Once upon a tomorrow, before too long, there will be a world that will finally live in peace.
“Mademoiselle?” Ambrose asked, concerned, moving his chair closer.
Ophelia contemplated her hands, really hers this time, as they shook uncontrollably. It had happened again. She had penetrated God’s past as if it had been her own past. She raised her face to the Memorial tower, standing there instead of the school destroyed by war. The mimosas were still there, bordering the central path; Ophelia hadn’t recognized them because, quite simply, it wasn’t yet the flowering season.
The headless soldier. The golden mimosas. The old school.

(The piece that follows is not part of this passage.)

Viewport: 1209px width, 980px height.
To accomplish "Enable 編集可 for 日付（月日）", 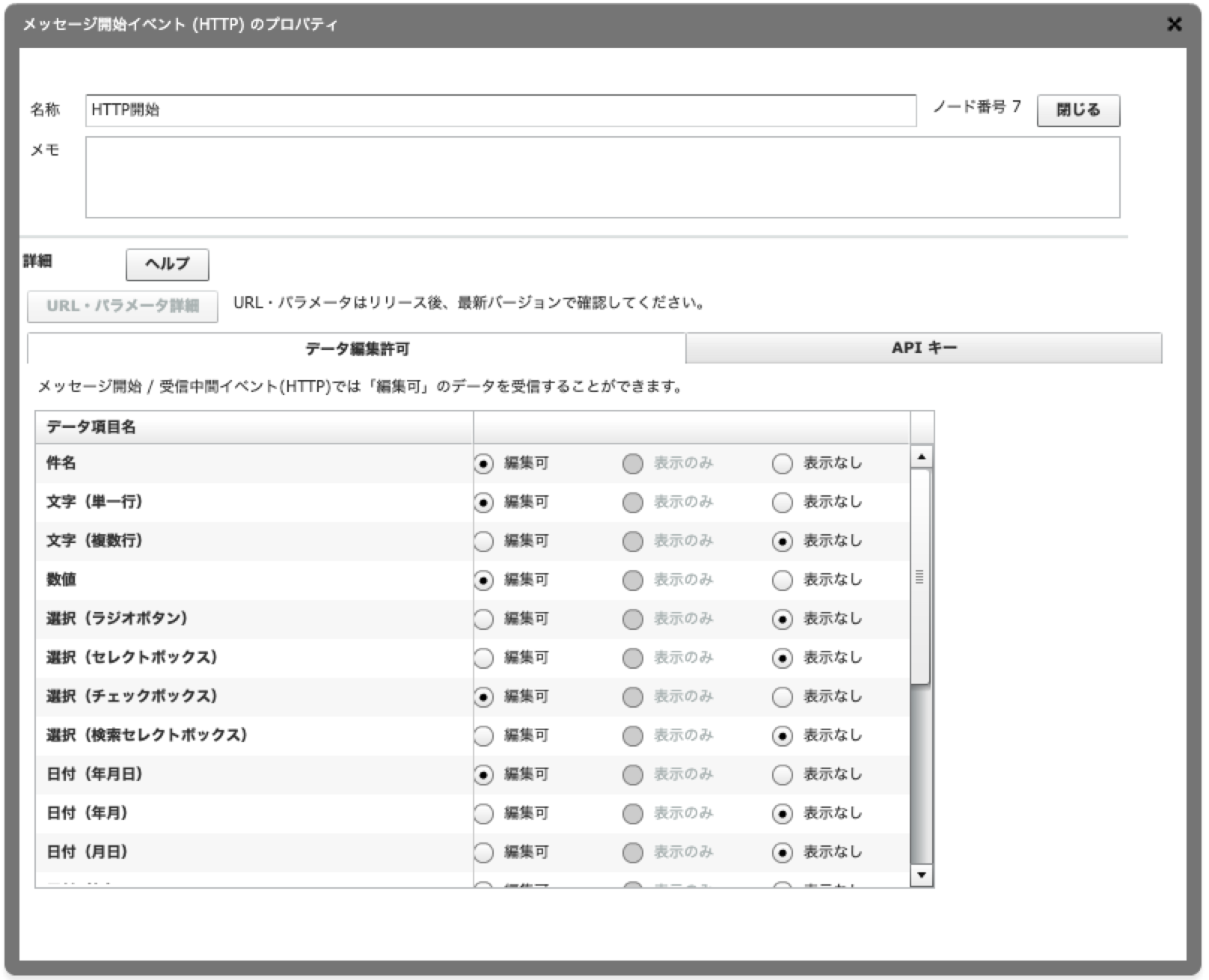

“It’s here,” she murmured.
Here that she would tread in God’s footsteps. Here that she would tread in Thorn’s footsteps.
THE VIRTUOSOS
Ophelia was used to being small. And yet, when she entered the Memorial, she felt tinier than ever before. Inside, the tower took the form of a monumental atrium, encircled by the floors in parallel rings. The sun came through the cupola’s countless windows, making the bindings of the books, glasses of the readers, and metal of the automatons gleam. The silence here was so intense that a page turned had the effect of a thunderbolt. Ophelia felt dizzy when she noticed that there was neither staircase nor lift; visitors accessed the various floors by taking large, vertical corridors. There were reading rooms available right up to, and on, the ceilings. Seeing all these people and all these archives upside down was an experience even crazier than traveling with the help of public restrooms.